Aug 19, 2008 Ami Olson Uncategorized
In 2006, the town of Geddes began a three-phase park project on a 1.9-acre parcel in the Lindbergh Lawn neighborhood of Lakeland. Funded with community development grants through Onondaga County, the park would be the first within walking distance of the neighborhood, and was planned to abut an edge of Longbranch Park, a county facility.
Earlier this summer, the town preceded with the third phase of the project, which included the installation of additional equipment, posts in the parking area, and what residents say should have been a hedgerow of shrubs to separate the two parks.
“We are very appreciate of every aspect of that park,” said John Fritzen, speaking on behalf of the residents of the Lindbergh Lawn neighborhood in Lakeland. “Up until that point, we were one hundred percent thrilled with it, thrilled with their efforts.”
Fritzen said many of his neighbors were surprised one day to see a line of trees being planted around the perimeter of the park, in some places 30 feet within the boundary.
He brought these concerns to the town of Geddes board meeting last week.
Geddes Town Supervisor E. Robert Czaplicki explained the placement of the vegetation was changed from the original drawn plans due to concerns of the engineer and contractor. Czaplicki noted later that the park plans, along with all contracts the town makes, included a caveat to allow necessary changes to be made during construction.
“I really don’t understand what his argument is,” Czaplicki said later. “We put almost four hundred thousand dollars of taxpayer’s money into a parcel of land that at one point an apartment building was being considered for.”
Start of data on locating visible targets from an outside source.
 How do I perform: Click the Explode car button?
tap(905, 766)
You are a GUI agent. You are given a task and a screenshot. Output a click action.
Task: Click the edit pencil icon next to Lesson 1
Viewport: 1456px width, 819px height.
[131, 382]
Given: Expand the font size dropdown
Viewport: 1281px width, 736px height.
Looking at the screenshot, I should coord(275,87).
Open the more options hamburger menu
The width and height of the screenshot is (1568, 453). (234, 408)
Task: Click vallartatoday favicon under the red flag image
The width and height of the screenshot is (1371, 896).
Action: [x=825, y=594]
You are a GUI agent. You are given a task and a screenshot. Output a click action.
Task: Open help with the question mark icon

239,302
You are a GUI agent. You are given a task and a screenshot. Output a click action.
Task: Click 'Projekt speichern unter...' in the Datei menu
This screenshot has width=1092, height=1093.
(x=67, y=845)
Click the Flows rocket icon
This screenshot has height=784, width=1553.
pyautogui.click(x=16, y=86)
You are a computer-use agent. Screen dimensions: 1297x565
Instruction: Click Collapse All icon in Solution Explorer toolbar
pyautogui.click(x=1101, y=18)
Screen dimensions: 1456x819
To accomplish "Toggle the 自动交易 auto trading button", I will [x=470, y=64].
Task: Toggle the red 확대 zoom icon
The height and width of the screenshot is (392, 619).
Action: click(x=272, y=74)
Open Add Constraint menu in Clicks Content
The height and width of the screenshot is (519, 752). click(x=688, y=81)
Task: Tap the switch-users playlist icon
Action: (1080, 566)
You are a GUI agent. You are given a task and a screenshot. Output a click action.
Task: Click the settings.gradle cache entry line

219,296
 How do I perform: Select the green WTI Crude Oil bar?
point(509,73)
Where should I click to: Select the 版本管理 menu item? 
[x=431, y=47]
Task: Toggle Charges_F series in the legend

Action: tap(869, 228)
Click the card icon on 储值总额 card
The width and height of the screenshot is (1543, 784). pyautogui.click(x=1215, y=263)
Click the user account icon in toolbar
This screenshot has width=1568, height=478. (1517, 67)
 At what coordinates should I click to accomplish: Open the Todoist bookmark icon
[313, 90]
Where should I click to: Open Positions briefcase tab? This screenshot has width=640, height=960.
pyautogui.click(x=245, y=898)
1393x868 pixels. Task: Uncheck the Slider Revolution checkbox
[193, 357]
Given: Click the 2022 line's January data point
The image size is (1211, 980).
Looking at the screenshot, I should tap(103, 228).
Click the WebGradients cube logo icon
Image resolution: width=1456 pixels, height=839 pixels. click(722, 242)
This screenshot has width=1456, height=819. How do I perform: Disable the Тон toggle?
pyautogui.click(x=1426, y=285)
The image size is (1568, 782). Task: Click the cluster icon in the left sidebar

Though Fritzen announced to the board that he had compiled a petition of residents who shared his complaint, none of the neighborhood residents who spoke with the Solvay-Geddes Express shared his point of view.
Art Bissell, who purchased his home on Stinson Road in 1963, lives on the edge of the park. He is pleased with the increased police presence in the area since the park’s creation, and said there have always been a lot of kids living in the neighborhood.
“It’s good for the kids to have something,” Bissell said of the park.
Across the street, the Campbell family has lived in their house for 40 years and agreed there could be some problems with the types of plants the town installed – specifically, they are loved by deer – but not with the location.
Fritzen also argued that the nearly $12K spent by the town to purchase shrubbery to create a hedgerow between the parks should have been money spent by the county, since the hedge was something the county had wanted in the first place.
While Czaplicki agreed that number was somewhere in the ballpark of the final figure for the plants, he did not see why the town should not cooperate with the county by installing the shrubs at their expense.
“I think that was our share. It’s probably more complicated than that, but it really doesn’t matter, the park is a nice park and we think they [the shrubs] are in the right place,” he said.
Additionally, Czaplicki said the arborist for the project had told the town that moving the plants now would kill them, as they had already been shocked from the initial transplant.